**Work task:**
An exact copy of every record is needed.

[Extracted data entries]
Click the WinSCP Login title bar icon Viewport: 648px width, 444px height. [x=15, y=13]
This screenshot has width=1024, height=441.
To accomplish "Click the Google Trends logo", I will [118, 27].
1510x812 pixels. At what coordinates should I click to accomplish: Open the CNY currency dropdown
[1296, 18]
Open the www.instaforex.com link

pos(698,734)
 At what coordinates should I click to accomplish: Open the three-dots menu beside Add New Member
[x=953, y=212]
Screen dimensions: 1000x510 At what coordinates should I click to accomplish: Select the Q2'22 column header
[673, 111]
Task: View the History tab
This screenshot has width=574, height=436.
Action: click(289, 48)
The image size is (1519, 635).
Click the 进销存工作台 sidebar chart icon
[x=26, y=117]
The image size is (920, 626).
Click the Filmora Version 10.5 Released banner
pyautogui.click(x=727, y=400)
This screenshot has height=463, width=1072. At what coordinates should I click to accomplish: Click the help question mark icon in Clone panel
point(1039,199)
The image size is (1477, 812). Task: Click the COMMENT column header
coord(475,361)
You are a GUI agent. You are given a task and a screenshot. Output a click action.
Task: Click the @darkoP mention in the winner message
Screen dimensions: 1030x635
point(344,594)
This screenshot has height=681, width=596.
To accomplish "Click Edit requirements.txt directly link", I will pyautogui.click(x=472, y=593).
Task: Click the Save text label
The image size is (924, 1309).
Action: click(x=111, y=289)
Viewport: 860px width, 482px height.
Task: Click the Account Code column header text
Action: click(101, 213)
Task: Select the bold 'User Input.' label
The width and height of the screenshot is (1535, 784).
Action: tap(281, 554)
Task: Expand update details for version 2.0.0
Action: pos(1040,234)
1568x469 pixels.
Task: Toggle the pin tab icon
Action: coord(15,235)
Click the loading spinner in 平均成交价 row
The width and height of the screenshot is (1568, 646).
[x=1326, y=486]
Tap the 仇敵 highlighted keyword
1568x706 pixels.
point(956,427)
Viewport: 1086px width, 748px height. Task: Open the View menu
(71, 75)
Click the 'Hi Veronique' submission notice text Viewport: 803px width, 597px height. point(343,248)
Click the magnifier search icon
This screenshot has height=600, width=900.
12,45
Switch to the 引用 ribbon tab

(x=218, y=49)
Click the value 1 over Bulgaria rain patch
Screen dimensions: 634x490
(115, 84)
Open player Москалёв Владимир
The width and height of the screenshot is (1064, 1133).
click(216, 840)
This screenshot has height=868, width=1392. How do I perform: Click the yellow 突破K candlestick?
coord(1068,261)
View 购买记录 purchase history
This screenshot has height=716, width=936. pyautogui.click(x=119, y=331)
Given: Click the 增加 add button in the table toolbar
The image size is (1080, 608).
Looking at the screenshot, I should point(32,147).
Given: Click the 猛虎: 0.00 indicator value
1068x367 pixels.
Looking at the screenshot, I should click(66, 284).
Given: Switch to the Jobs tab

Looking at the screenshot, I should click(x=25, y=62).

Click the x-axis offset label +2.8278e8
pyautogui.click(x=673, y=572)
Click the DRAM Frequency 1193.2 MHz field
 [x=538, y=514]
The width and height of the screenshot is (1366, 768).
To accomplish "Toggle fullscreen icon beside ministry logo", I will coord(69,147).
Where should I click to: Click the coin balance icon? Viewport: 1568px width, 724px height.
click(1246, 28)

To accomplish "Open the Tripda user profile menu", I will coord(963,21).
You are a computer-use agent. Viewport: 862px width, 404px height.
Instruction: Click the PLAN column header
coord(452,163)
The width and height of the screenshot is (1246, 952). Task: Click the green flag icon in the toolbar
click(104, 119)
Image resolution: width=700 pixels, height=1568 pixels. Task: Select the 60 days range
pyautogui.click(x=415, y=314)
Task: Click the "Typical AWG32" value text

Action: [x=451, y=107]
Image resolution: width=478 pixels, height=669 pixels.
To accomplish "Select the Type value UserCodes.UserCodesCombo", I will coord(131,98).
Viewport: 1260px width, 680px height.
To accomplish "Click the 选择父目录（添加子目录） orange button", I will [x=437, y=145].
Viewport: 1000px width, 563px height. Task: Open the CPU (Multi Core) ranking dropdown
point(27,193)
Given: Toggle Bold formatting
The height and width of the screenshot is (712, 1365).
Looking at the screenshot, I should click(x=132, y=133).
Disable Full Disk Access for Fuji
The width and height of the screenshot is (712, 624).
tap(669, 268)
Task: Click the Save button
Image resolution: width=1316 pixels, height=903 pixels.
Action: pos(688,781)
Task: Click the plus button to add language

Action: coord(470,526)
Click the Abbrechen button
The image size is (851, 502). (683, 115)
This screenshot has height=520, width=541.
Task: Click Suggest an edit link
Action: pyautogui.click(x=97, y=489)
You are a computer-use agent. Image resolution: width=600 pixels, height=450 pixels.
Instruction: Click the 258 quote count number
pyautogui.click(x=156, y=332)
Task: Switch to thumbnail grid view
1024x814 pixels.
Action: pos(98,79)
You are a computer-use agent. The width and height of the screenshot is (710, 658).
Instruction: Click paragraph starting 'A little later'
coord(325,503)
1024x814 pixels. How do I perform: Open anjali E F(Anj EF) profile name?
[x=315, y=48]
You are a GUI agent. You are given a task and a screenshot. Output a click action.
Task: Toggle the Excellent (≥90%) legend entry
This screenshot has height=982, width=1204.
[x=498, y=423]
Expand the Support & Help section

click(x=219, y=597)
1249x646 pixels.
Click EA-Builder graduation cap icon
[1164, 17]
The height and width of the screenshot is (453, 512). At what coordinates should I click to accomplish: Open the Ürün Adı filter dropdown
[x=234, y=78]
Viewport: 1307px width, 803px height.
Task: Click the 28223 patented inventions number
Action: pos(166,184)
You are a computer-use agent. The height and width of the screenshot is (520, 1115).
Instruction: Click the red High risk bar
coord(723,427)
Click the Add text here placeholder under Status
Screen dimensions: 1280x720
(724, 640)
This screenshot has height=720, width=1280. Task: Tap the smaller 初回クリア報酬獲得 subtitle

**Exercise output:**
Click the WinSCP Login title bar icon Viewport: 648px width, 444px height. [x=15, y=13]
This screenshot has width=1024, height=441.
To accomplish "Click the Google Trends logo", I will [118, 27].
1510x812 pixels. At what coordinates should I click to accomplish: Open the CNY currency dropdown
[1296, 18]
Open the www.instaforex.com link

pos(698,734)
 At what coordinates should I click to accomplish: Open the three-dots menu beside Add New Member
[x=953, y=212]
Screen dimensions: 1000x510 At what coordinates should I click to accomplish: Select the Q2'22 column header
[673, 111]
Task: View the History tab
This screenshot has width=574, height=436.
Action: click(289, 48)
The image size is (1519, 635).
Click the 进销存工作台 sidebar chart icon
[x=26, y=117]
The image size is (920, 626).
Click the Filmora Version 10.5 Released banner
pyautogui.click(x=727, y=400)
This screenshot has height=463, width=1072. At what coordinates should I click to accomplish: Click the help question mark icon in Clone panel
point(1039,199)
The image size is (1477, 812). Task: Click the COMMENT column header
coord(475,361)
You are a GUI agent. You are given a task and a screenshot. Output a click action.
Task: Click the @darkoP mention in the winner message
Screen dimensions: 1030x635
point(344,594)
This screenshot has height=681, width=596.
To accomplish "Click Edit requirements.txt directly link", I will pyautogui.click(x=472, y=593).
Task: Click the Save text label
The image size is (924, 1309).
Action: click(x=111, y=289)
Viewport: 860px width, 482px height.
Task: Click the Account Code column header text
Action: click(101, 213)
Task: Select the bold 'User Input.' label
The width and height of the screenshot is (1535, 784).
Action: tap(281, 554)
Task: Expand update details for version 2.0.0
Action: pos(1040,234)
1568x469 pixels.
Task: Toggle the pin tab icon
Action: coord(15,235)
Click the loading spinner in 平均成交价 row
The width and height of the screenshot is (1568, 646).
[x=1326, y=486]
Tap the 仇敵 highlighted keyword
1568x706 pixels.
point(956,427)
Viewport: 1086px width, 748px height. Task: Open the View menu
(71, 75)
Click the 'Hi Veronique' submission notice text Viewport: 803px width, 597px height. point(343,248)
Click the magnifier search icon
This screenshot has height=600, width=900.
12,45
Switch to the 引用 ribbon tab

(x=218, y=49)
Click the value 1 over Bulgaria rain patch
Screen dimensions: 634x490
(115, 84)
Open player Москалёв Владимир
The width and height of the screenshot is (1064, 1133).
click(216, 840)
This screenshot has height=868, width=1392. How do I perform: Click the yellow 突破K candlestick?
coord(1068,261)
View 购买记录 purchase history
This screenshot has height=716, width=936. pyautogui.click(x=119, y=331)
Given: Click the 增加 add button in the table toolbar
The image size is (1080, 608).
Looking at the screenshot, I should point(32,147).
Given: Click the 猛虎: 0.00 indicator value
1068x367 pixels.
Looking at the screenshot, I should click(66, 284).
Given: Switch to the Jobs tab

Looking at the screenshot, I should click(x=25, y=62).

Click the x-axis offset label +2.8278e8
pyautogui.click(x=673, y=572)
Click the DRAM Frequency 1193.2 MHz field
 [x=538, y=514]
The width and height of the screenshot is (1366, 768).
To accomplish "Toggle fullscreen icon beside ministry logo", I will coord(69,147).
Where should I click to: Click the coin balance icon? Viewport: 1568px width, 724px height.
click(1246, 28)

To accomplish "Open the Tripda user profile menu", I will coord(963,21).
You are a computer-use agent. Viewport: 862px width, 404px height.
Instruction: Click the PLAN column header
coord(452,163)
The width and height of the screenshot is (1246, 952). Task: Click the green flag icon in the toolbar
click(104, 119)
Image resolution: width=700 pixels, height=1568 pixels. Task: Select the 60 days range
pyautogui.click(x=415, y=314)
Task: Click the "Typical AWG32" value text

Action: [x=451, y=107]
Image resolution: width=478 pixels, height=669 pixels.
To accomplish "Select the Type value UserCodes.UserCodesCombo", I will coord(131,98).
Viewport: 1260px width, 680px height.
To accomplish "Click the 选择父目录（添加子目录） orange button", I will [x=437, y=145].
Viewport: 1000px width, 563px height. Task: Open the CPU (Multi Core) ranking dropdown
point(27,193)
Given: Toggle Bold formatting
The height and width of the screenshot is (712, 1365).
Looking at the screenshot, I should click(x=132, y=133).
Disable Full Disk Access for Fuji
The width and height of the screenshot is (712, 624).
tap(669, 268)
Task: Click the Save button
Image resolution: width=1316 pixels, height=903 pixels.
Action: pos(688,781)
Task: Click the plus button to add language

Action: coord(470,526)
Click the Abbrechen button
The image size is (851, 502). (683, 115)
This screenshot has height=520, width=541.
Task: Click Suggest an edit link
Action: pyautogui.click(x=97, y=489)
You are a computer-use agent. Image resolution: width=600 pixels, height=450 pixels.
Instruction: Click the 258 quote count number
pyautogui.click(x=156, y=332)
Task: Switch to thumbnail grid view
1024x814 pixels.
Action: pos(98,79)
You are a computer-use agent. The width and height of the screenshot is (710, 658).
Instruction: Click paragraph starting 'A little later'
coord(325,503)
1024x814 pixels. How do I perform: Open anjali E F(Anj EF) profile name?
[x=315, y=48]
You are a GUI agent. You are given a task and a screenshot. Output a click action.
Task: Toggle the Excellent (≥90%) legend entry
This screenshot has height=982, width=1204.
[x=498, y=423]
Expand the Support & Help section

click(x=219, y=597)
1249x646 pixels.
Click EA-Builder graduation cap icon
[1164, 17]
The height and width of the screenshot is (453, 512). At what coordinates should I click to accomplish: Open the Ürün Adı filter dropdown
[x=234, y=78]
Viewport: 1307px width, 803px height.
Task: Click the 28223 patented inventions number
Action: pos(166,184)
You are a computer-use agent. The height and width of the screenshot is (520, 1115).
Instruction: Click the red High risk bar
coord(723,427)
Click the Add text here placeholder under Status
Screen dimensions: 1280x720
(724, 640)
This screenshot has height=720, width=1280. Task: Tap the smaller 初回クリア報酬獲得 subtitle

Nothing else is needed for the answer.